Task data:
◇ ◇ ◇

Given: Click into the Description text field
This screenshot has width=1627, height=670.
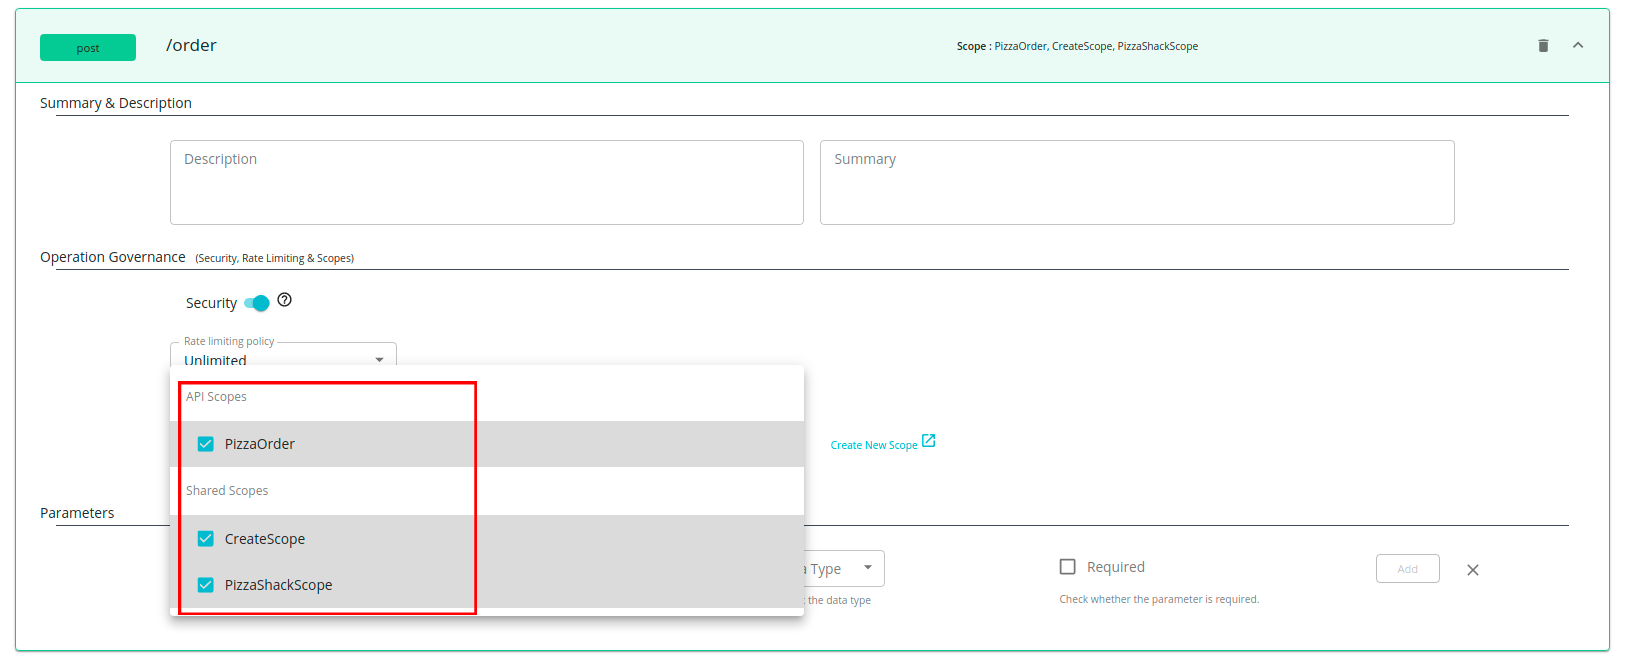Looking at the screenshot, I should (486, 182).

◇ ◇ ◇

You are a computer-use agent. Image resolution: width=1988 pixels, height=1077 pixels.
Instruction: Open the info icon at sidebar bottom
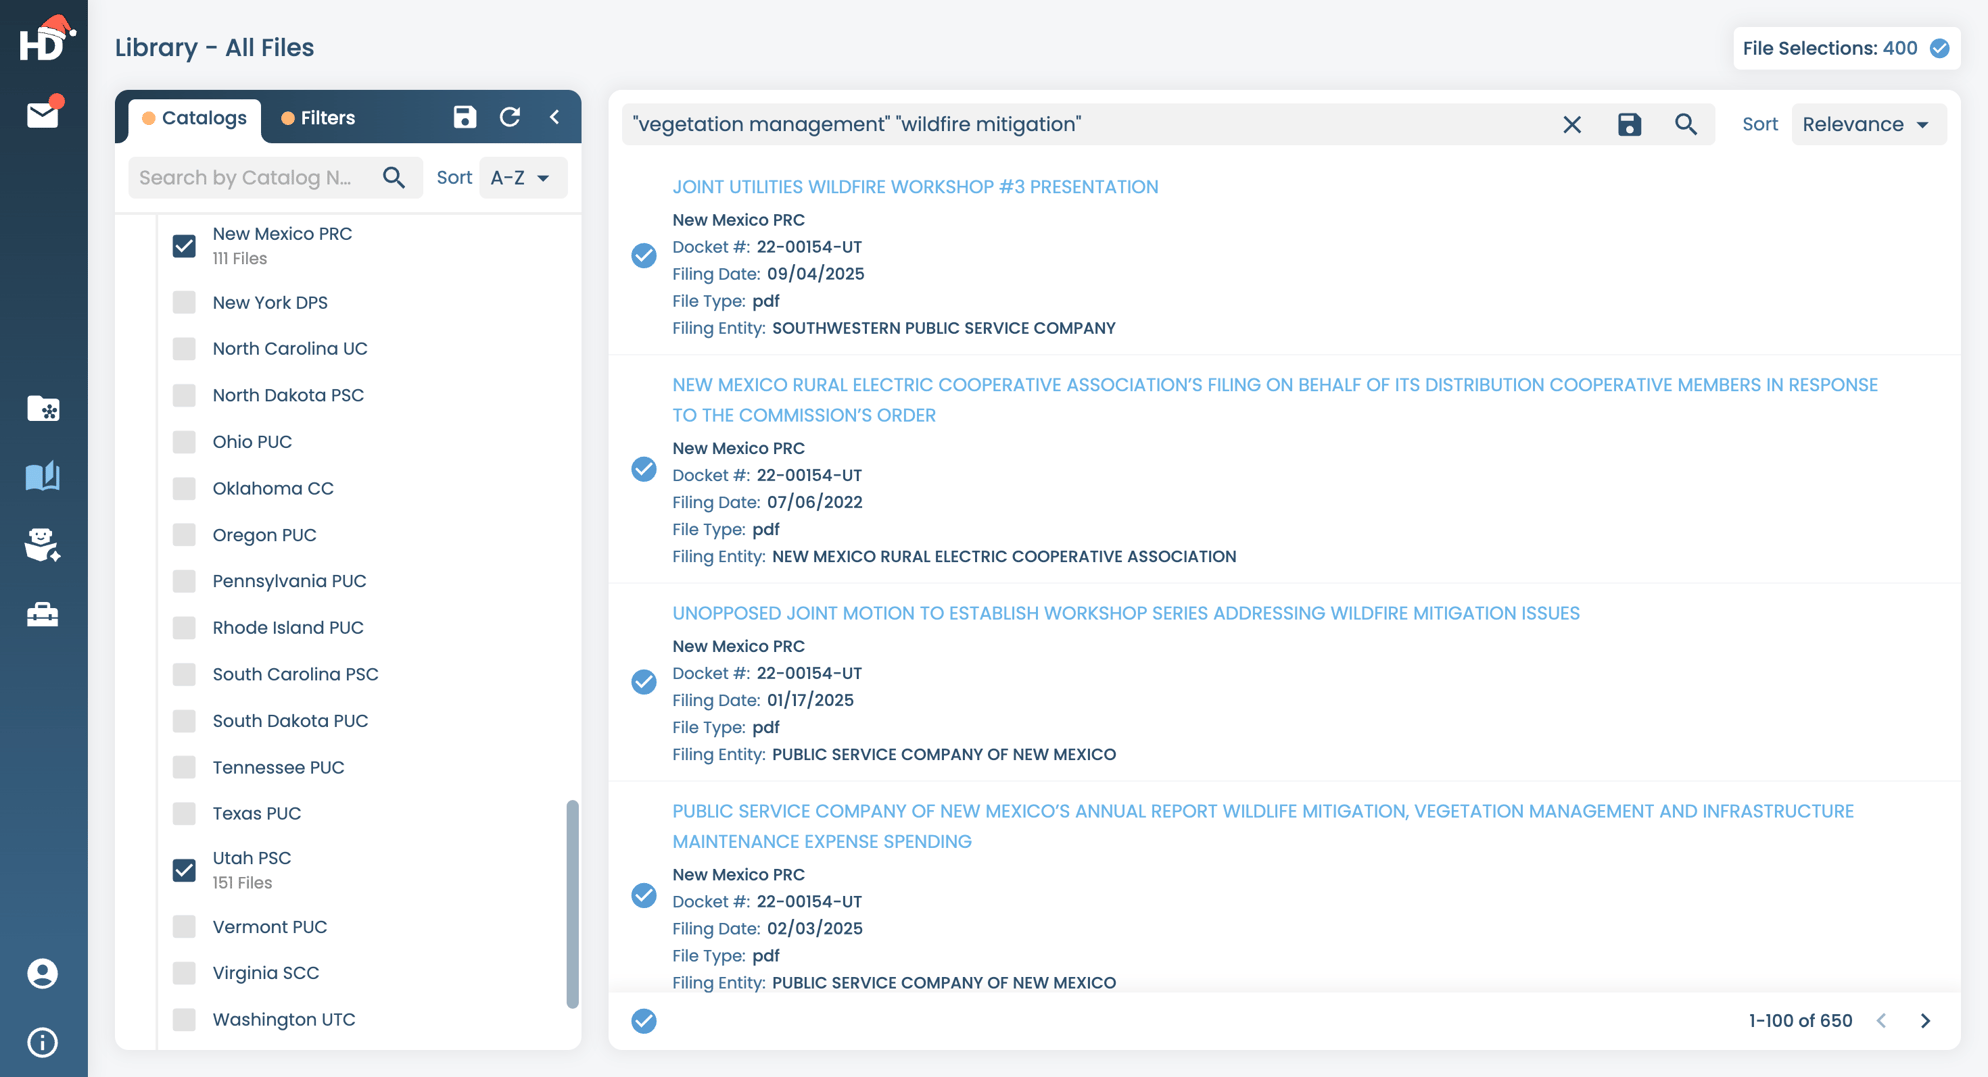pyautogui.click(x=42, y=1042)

◇ ◇ ◇

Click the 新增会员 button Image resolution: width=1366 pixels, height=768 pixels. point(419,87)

◇ ◇ ◇

What you need to do:
Whenever a line includes the word "resolution", pull it out of the entries.

Final answer:
You are a computer-use agent. Image resolution: width=1988 pixels, height=1077 pixels.
Click the 新增会员 button Image resolution: width=1366 pixels, height=768 pixels. point(419,87)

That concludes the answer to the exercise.